Quinta-feira, 24 de outubro de 2024 - 15h00

O PT insiste em querer vestir a
indumentária de protagonista da oposição nacional, achando que ainda tem algum
peso na balança eleitoral, mas isso, definitivamente, ficou no passado, mais
precisamente nos anos oitenta e noventa, em cuja sigla votei nas campanhas de
Lula para presidente da República contra Fernando Collor e Fernando Henrique
Cardoso. O PT de hoje não tem nada que ver com o PT daquela época. Foi
completamente desfigurado em sua essência e objetividade pela ação deletéria de
lideranças políticas nefastas, que colocaram seus mesquinhos interesses acima
dos da população.
O PT que levou milhares de
brasileiros às ruas em manifestações memoráveis, atualmente não consegue organizar
uma torcida de time de várzea. Prova disso é que não elegeu nenhum candidato
para a Câmara Municipal de Porto Velho. Em tempos idos, teve quatro
representantes. Virou um simulacro de partido, uma espécie de convidado
indesejado do tipo que, quando chega à festa de aniversário, logo vira motivo
de chiste entre os comensais. Suas principais lideranças, principalmente o
presidente Lula, não consegue andar tranquilamente pelas ruas do Brasil, e até
fora do país, sem ouvirem palavras de ordem.

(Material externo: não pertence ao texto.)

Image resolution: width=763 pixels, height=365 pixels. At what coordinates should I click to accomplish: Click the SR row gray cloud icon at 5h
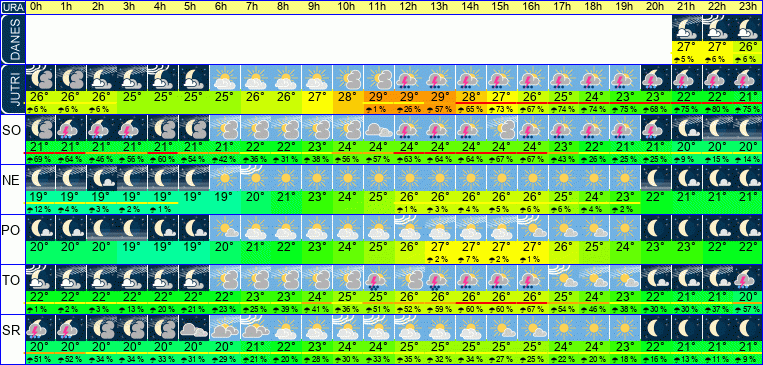pyautogui.click(x=194, y=327)
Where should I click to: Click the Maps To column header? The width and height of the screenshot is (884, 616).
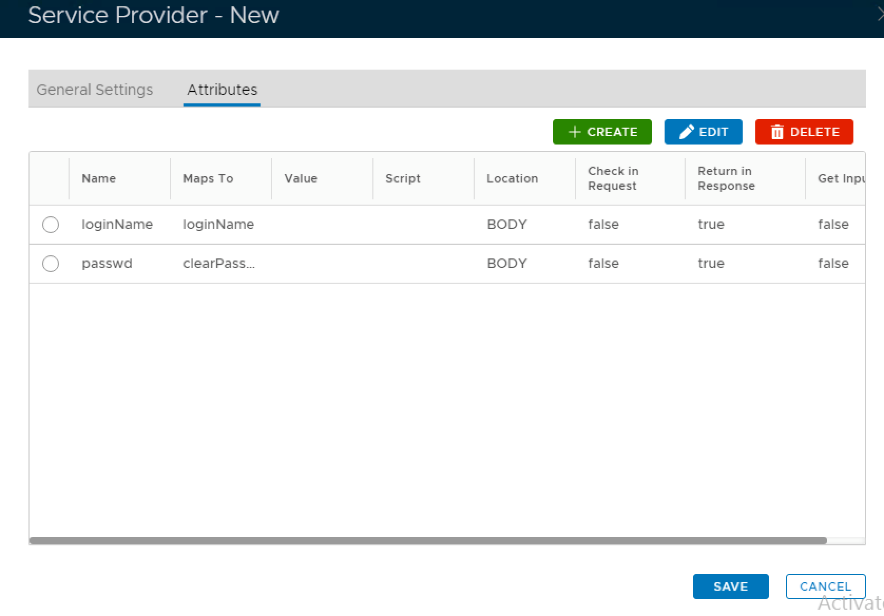tap(208, 179)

Nas eleições de 6 de outubro, o
PT não emplacou um prefeito no estado de Rondônia. Na capital, Porto Velho,
terceirizou a derrota, coligando-se com o PDT. Em São Paulo, a mesma coisa.

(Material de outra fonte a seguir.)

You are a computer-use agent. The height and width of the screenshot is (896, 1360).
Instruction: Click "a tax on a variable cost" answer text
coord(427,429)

Apostou em Boulos, do PSOL, ganhando o direito de indicar a vice, Martha
Suplicy. E vai pegar uma surra do insosso Ricardo Nunes, apesar de a
‘companheirada’ acreditar no impossível. O PT caminha para a extinção. Logo
desaparecerá do cenário político brasileiro. E isso vai acontecer quando o
presidente Lula perdurar as chuteiras. Melhor ir se acostumando com a ideia para
não sofrer tanto quanto esse dia chegar.